What I'm Not Giving Up


There are a million cliches out there; what doesn't kill you makes you stronger, it's always darkest before the dawn and so on. I hate those kind of sayings. I don't think they do the process of riding the roller coaster of life justice. Feb. started out rough, really rough. I don't think I have ever been so close to the reality that Claire might be leaving us sooner than later. It was horrible. Even after the seizures and vomiting subsided a bit she wasn't back. There was no smile, no sound and the look in her eyes was more distant than piercing. We went through the days just faking it and trying to do what we could. By Valentines Day she was better but I was fearful. Holidays, birthdays, anything special with extra excitement seems to bring extra brain activity and the last time we rode in an ambulance it was on Valentines Day. Somehow, in the spirit of you never get what you expect, Claire had a great day. I picked up my smiling, bright eyed girl from school and was relieved when she continued to shine at physical therapy. Since we had time to kill before we had to pick Chloe up from school Claire and I headed down to our favorite little stretch of sand to take in some waves. There is something about the beach that transcends language and abilities and Claire comes to life there. It was magical, like it always is. Eventually we had to go and that involved me carrying her up these stairs.

■ **Information**:
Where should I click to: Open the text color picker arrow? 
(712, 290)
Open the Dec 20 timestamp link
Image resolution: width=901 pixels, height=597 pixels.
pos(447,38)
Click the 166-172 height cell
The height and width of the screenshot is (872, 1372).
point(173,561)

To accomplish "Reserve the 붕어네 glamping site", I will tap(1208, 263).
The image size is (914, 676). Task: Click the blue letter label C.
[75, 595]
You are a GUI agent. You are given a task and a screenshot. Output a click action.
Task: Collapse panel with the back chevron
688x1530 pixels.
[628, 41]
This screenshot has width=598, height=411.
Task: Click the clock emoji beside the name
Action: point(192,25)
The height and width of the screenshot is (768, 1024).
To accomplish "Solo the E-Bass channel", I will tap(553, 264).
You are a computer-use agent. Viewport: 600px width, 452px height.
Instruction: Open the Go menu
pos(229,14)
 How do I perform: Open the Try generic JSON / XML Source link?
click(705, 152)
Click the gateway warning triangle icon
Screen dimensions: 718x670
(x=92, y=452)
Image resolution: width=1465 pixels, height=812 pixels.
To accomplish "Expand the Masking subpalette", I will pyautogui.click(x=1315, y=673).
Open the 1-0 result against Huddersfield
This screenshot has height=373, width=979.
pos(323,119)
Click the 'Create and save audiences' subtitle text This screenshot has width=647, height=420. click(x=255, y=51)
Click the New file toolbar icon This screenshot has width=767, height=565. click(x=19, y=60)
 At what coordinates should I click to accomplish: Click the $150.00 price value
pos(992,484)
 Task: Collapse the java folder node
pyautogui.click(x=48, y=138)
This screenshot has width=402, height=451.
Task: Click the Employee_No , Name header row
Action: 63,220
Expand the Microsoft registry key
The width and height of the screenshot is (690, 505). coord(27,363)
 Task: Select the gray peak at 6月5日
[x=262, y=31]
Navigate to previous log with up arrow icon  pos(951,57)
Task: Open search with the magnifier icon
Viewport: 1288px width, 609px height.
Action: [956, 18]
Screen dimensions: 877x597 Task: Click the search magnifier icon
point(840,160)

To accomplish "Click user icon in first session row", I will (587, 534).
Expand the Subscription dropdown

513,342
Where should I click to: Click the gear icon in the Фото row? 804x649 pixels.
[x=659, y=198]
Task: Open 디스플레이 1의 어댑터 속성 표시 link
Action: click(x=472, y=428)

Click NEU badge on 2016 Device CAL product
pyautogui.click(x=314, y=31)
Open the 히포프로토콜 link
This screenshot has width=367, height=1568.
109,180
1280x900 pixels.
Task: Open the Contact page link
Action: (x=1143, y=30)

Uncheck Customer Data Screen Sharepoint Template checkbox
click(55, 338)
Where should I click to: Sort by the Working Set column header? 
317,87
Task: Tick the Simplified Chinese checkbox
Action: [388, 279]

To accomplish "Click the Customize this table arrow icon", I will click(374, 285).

■ **What you should do**:
In the text about Claire, where do Claire and the writer go while they wait to pick Chloe up from school?

■ **Exercise result**:
They go to their favorite little stretch of sand to take in some waves.